An information was filed against the defendant by the attorney general, at the District Court of Henrico, for a misdemesnor in carrying a challenge from T. Iy. Smith to William Fenwick, to fight a duel. The defendant being summoned, appeared by his attorney in September, 1808, and pleaded not guilty. The cause was further continued at April, 1809, and at the Circuit Court of Henrico, in September, 1809, a trial was had, the jury found him guilty, and assessed his fine to three hundred dollars. A capias was thereupon awarded against the defendant, returnable at the next term, ad audiendum judicium. At the next term, in April, 1810, the capias not being returned, an alias capias was awarded against the defendant, returnable at the next term. At the term of the said circuit court in September, 1810, the defendant not being in court, his counsel moved the court to set aside the verdict rendered on the information aforesaid, and to grant him a new trial thereon. The circuit court adjourned the motion to the general court for their opinion thereon, as well as on this point, whether a judgment in this case can legally be rendered against the defendant until he shall be in court to hear such judgment.
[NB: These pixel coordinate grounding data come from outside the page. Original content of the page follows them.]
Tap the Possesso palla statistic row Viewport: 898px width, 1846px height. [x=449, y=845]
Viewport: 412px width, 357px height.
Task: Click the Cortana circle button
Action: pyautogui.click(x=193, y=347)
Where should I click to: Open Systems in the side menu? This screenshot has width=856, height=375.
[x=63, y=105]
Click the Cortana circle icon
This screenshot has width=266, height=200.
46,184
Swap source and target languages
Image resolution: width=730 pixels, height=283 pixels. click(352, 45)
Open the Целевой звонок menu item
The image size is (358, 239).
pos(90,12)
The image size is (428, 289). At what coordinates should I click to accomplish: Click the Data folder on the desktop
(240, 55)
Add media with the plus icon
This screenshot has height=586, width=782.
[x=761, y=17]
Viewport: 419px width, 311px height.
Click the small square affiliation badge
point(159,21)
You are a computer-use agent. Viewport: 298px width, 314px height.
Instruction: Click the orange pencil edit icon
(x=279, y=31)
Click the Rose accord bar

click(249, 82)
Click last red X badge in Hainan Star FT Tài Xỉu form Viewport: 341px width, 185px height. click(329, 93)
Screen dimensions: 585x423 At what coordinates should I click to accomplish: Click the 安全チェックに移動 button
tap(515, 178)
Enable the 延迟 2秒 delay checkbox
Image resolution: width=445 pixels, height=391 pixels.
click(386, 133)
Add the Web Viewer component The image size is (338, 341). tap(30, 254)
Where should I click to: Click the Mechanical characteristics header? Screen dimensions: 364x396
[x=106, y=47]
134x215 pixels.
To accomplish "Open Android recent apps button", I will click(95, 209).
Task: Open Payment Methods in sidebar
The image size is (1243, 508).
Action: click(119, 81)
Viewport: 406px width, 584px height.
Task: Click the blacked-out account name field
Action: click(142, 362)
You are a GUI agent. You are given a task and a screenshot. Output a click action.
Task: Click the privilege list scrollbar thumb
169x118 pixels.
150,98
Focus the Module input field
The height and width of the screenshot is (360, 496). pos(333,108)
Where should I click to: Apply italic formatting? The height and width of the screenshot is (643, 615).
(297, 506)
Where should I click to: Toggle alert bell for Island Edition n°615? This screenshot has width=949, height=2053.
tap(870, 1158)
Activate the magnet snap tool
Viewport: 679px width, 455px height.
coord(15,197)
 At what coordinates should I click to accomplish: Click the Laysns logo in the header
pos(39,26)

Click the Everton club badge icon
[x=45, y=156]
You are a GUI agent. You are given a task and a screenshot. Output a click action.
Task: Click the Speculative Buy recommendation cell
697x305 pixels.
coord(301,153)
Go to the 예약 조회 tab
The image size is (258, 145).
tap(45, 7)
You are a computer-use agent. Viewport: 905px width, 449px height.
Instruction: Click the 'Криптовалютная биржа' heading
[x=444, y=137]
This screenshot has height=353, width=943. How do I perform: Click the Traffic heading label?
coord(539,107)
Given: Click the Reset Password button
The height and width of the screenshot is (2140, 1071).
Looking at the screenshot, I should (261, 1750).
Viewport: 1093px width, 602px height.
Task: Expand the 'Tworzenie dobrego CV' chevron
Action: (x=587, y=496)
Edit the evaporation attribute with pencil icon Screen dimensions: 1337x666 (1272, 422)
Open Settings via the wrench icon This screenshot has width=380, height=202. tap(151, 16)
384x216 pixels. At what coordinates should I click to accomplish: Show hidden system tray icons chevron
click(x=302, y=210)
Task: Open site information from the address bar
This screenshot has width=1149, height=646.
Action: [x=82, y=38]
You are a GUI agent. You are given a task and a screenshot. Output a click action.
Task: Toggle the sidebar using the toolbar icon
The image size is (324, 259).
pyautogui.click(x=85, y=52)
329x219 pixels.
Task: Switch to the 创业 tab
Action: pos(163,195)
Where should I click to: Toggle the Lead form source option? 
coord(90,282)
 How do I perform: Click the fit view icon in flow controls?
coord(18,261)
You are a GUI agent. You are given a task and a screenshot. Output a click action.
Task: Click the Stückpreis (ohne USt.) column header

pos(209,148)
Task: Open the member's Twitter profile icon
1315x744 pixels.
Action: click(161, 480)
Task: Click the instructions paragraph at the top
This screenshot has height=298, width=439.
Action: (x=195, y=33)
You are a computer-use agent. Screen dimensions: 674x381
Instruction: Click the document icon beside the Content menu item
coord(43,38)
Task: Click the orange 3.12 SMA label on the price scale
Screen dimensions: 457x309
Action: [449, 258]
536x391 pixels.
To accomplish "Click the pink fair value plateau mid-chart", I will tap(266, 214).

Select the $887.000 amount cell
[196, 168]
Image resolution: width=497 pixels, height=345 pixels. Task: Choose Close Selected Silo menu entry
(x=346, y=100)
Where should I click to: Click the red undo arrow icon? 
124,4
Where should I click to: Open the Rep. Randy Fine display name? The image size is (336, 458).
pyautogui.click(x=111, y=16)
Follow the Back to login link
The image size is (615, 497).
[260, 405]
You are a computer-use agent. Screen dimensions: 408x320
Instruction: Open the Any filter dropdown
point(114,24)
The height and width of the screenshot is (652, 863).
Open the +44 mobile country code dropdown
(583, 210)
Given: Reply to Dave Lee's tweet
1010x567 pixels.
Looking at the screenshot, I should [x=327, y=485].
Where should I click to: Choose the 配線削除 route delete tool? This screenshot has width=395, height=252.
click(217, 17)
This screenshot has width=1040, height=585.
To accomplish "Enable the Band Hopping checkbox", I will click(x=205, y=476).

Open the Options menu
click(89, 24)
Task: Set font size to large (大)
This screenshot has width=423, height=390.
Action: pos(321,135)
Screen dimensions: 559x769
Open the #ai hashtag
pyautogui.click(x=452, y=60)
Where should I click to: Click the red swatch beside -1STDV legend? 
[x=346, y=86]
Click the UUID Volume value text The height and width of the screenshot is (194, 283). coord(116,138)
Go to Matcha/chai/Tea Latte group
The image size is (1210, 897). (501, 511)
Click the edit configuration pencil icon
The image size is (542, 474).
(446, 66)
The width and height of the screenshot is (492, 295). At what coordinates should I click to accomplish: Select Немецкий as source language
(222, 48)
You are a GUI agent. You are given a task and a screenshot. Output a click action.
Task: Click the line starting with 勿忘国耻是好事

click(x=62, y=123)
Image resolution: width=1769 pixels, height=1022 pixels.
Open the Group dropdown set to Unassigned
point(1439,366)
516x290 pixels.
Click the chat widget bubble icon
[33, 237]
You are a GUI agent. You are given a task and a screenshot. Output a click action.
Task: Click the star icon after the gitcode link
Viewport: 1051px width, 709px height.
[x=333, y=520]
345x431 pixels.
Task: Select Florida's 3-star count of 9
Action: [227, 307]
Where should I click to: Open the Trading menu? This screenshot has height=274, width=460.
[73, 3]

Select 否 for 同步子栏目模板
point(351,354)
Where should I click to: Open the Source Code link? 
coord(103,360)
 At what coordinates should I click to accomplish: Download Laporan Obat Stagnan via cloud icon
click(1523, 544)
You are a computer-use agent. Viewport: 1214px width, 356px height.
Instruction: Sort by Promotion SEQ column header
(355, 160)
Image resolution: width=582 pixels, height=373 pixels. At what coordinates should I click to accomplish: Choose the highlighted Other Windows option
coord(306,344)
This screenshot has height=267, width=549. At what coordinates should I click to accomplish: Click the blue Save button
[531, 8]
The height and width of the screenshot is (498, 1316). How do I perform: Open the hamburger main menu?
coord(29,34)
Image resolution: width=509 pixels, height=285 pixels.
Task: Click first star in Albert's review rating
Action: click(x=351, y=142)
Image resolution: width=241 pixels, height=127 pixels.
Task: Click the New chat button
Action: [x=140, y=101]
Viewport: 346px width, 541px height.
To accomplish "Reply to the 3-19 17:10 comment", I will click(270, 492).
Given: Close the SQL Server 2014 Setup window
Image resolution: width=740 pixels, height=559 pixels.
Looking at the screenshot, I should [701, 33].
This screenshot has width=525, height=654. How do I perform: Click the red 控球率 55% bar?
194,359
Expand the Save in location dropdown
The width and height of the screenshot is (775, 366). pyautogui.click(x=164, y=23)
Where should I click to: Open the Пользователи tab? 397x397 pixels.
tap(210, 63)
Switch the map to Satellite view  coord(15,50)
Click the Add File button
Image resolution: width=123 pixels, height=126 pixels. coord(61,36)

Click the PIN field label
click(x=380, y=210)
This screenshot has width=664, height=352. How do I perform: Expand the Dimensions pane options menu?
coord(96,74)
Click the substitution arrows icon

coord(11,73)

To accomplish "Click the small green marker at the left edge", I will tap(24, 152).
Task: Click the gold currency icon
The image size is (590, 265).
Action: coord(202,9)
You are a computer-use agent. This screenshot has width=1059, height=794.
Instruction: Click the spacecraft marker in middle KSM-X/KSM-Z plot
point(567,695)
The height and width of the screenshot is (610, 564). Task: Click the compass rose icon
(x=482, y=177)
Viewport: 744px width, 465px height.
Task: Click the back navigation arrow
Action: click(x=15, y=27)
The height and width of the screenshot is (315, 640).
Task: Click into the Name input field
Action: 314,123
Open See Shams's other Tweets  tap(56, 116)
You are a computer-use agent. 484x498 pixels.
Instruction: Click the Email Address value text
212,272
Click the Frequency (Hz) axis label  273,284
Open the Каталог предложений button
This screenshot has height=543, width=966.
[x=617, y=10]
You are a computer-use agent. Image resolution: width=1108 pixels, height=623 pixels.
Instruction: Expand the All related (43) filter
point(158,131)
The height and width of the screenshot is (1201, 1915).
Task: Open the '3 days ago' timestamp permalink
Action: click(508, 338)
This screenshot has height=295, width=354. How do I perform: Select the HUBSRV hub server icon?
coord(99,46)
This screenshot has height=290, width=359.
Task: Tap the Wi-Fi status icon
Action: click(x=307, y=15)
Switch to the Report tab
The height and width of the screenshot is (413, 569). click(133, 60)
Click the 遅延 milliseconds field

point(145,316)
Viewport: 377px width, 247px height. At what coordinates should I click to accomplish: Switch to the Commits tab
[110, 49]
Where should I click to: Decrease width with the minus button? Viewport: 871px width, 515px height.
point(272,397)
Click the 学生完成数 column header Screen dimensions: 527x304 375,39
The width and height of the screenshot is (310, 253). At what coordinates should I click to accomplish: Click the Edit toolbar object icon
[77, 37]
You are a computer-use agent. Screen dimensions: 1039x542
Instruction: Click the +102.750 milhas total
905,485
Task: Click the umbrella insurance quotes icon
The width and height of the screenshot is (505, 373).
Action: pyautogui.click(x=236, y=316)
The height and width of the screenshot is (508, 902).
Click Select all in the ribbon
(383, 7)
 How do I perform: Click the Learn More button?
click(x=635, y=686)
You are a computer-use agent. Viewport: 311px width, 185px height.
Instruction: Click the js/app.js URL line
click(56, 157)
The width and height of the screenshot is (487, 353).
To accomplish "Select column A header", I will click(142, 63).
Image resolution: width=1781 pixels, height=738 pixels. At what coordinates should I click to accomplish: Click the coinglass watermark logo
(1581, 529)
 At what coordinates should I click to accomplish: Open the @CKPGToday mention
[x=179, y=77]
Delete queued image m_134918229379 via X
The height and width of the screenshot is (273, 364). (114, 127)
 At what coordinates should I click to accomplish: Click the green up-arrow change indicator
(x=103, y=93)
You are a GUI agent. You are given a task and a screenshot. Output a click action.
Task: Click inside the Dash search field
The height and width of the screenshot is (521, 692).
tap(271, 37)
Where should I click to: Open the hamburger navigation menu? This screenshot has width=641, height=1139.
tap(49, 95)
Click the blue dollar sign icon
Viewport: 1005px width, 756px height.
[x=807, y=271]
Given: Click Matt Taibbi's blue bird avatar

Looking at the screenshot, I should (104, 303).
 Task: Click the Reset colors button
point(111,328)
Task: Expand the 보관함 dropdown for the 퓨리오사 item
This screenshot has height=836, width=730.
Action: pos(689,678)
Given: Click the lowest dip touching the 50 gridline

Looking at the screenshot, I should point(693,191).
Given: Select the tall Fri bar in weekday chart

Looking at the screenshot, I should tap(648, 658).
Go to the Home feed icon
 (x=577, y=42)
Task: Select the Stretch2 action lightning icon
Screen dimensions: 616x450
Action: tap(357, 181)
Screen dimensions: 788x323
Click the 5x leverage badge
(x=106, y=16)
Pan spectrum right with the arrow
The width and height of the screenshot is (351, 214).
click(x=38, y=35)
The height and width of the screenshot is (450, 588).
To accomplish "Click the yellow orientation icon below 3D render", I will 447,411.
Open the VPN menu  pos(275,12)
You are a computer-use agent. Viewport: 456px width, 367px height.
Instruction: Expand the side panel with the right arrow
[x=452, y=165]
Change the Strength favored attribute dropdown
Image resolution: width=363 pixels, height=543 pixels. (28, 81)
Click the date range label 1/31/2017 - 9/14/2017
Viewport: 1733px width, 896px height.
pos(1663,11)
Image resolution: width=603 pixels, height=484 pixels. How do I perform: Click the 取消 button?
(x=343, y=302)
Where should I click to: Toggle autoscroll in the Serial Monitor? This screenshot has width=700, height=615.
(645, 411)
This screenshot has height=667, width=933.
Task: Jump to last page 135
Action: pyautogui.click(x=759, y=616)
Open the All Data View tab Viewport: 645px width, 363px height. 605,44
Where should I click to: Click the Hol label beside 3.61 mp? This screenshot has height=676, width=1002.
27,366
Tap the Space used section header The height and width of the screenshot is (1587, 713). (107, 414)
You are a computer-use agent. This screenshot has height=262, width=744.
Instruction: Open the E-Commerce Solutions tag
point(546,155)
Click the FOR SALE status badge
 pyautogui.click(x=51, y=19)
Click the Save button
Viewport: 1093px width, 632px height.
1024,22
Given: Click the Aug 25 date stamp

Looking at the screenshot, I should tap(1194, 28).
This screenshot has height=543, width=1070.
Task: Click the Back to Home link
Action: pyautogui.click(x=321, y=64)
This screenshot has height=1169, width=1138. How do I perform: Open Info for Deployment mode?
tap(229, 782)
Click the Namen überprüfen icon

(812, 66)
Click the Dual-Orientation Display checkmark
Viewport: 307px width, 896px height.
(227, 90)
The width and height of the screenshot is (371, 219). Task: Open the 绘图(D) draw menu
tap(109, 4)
*In the general court, November-1810, Wirt for the defendant, said that the first point to be considered was, whether a new trial in a criminal case could be granted at a subsequent term after the verdict, but before judgment was rendered. In Fngland the rule is, that all new trials must be moved for within four days of the beginning of the-term of the court of king’s bench; this-relates to causes tried in the vacation of that court. The rule applies as well to criminal as to civil cases; but it is frequently dispensed with. To prove this he referred to Birt v. Barlow, Douglass, 170. He referred to 5th Term Rep. 436, Rex v. Holt, to prove that although the defendant in a criminal *48case cannot regularly move for a new trial after the four days, yet if the court incidentally discovers afterwards, that substantial justice has not been done, the verdict will be set aside; and the defendant’s counsel will be allowed to offer any thing to show that justice has not been rendered to him. He also referred to Doug. 797, Rex v. Gough, which shews that on the report of the evidence if the court thinks the defendant ought not to have been convicted, they will for ever postpone pronouncing judgment, or will grant a new trial. As to the second point, whether judgment can be entered against the defendant in his absence, that depends upon the nature.of the judgment; if the judgment be for a fine only, it may be rendered in his absence ; but if it be for imprisontnent, the de174 fendant must be personally *present. (Hawk. P. C. book 2, ch. 48, sect. 17, Salkeld, 56, 400.) He contended that in case of misdemesnors, it was discretionary with the court whether they would imprison or not. To prove this position, he referred to 1 Siderfin, 186, Keble, 694, Hobart, 120. See Noy’s Reports, 103, for the offence of suppressing a will, a fine only was imposed. Ib. p. 99, sundry cases of misdemesnor where fine only was imposed. Cro. Jac. 497-8, a case of cheats, in which the party was neither fined, nor imprisoned, but pilloried.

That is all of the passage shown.